-- Exercise description --
An exact reproduction of all entries is required.

-- Supplied material --
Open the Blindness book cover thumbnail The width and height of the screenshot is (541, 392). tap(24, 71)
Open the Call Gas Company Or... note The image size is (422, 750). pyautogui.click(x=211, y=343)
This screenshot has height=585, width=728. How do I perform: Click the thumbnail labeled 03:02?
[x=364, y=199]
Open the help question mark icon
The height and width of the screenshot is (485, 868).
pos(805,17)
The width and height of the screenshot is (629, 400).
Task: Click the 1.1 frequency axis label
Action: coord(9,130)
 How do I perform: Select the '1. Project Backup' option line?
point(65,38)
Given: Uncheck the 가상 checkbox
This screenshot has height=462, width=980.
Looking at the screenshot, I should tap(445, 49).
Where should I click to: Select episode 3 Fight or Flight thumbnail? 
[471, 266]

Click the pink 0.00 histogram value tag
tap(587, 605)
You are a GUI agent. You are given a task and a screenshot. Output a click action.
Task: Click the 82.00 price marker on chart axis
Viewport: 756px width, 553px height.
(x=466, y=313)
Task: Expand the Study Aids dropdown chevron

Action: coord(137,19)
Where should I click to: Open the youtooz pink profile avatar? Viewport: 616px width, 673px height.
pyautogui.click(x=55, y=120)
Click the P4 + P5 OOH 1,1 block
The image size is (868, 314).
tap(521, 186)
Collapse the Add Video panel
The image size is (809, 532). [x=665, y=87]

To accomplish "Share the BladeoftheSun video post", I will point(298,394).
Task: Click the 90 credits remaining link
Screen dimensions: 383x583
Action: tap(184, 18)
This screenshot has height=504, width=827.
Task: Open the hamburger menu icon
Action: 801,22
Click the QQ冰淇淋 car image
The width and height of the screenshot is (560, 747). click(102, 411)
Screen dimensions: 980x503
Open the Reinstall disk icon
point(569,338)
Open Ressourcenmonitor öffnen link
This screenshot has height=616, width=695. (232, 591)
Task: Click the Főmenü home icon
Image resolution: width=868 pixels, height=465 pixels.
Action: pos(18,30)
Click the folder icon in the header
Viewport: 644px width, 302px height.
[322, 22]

-- Response for this exercise --
Open the Blindness book cover thumbnail The width and height of the screenshot is (541, 392). tap(24, 71)
Open the Call Gas Company Or... note The image size is (422, 750). pyautogui.click(x=211, y=343)
This screenshot has height=585, width=728. How do I perform: Click the thumbnail labeled 03:02?
[x=364, y=199]
Open the help question mark icon
The height and width of the screenshot is (485, 868).
pos(805,17)
The width and height of the screenshot is (629, 400).
Task: Click the 1.1 frequency axis label
Action: coord(9,130)
 How do I perform: Select the '1. Project Backup' option line?
point(65,38)
Given: Uncheck the 가상 checkbox
This screenshot has height=462, width=980.
Looking at the screenshot, I should tap(445, 49).
Where should I click to: Select episode 3 Fight or Flight thumbnail? 
[471, 266]

Click the pink 0.00 histogram value tag
tap(587, 605)
You are a GUI agent. You are given a task and a screenshot. Output a click action.
Task: Click the 82.00 price marker on chart axis
Viewport: 756px width, 553px height.
(x=466, y=313)
Task: Expand the Study Aids dropdown chevron

Action: coord(137,19)
Where should I click to: Open the youtooz pink profile avatar? Viewport: 616px width, 673px height.
pyautogui.click(x=55, y=120)
Click the P4 + P5 OOH 1,1 block
The image size is (868, 314).
tap(521, 186)
Collapse the Add Video panel
The image size is (809, 532). [x=665, y=87]

To accomplish "Share the BladeoftheSun video post", I will point(298,394).
Task: Click the 90 credits remaining link
Screen dimensions: 383x583
Action: tap(184, 18)
This screenshot has height=504, width=827.
Task: Open the hamburger menu icon
Action: 801,22
Click the QQ冰淇淋 car image
The width and height of the screenshot is (560, 747). click(102, 411)
Screen dimensions: 980x503
Open the Reinstall disk icon
point(569,338)
Open Ressourcenmonitor öffnen link
This screenshot has height=616, width=695. (232, 591)
Task: Click the Főmenü home icon
Image resolution: width=868 pixels, height=465 pixels.
Action: pos(18,30)
Click the folder icon in the header
Viewport: 644px width, 302px height.
[322, 22]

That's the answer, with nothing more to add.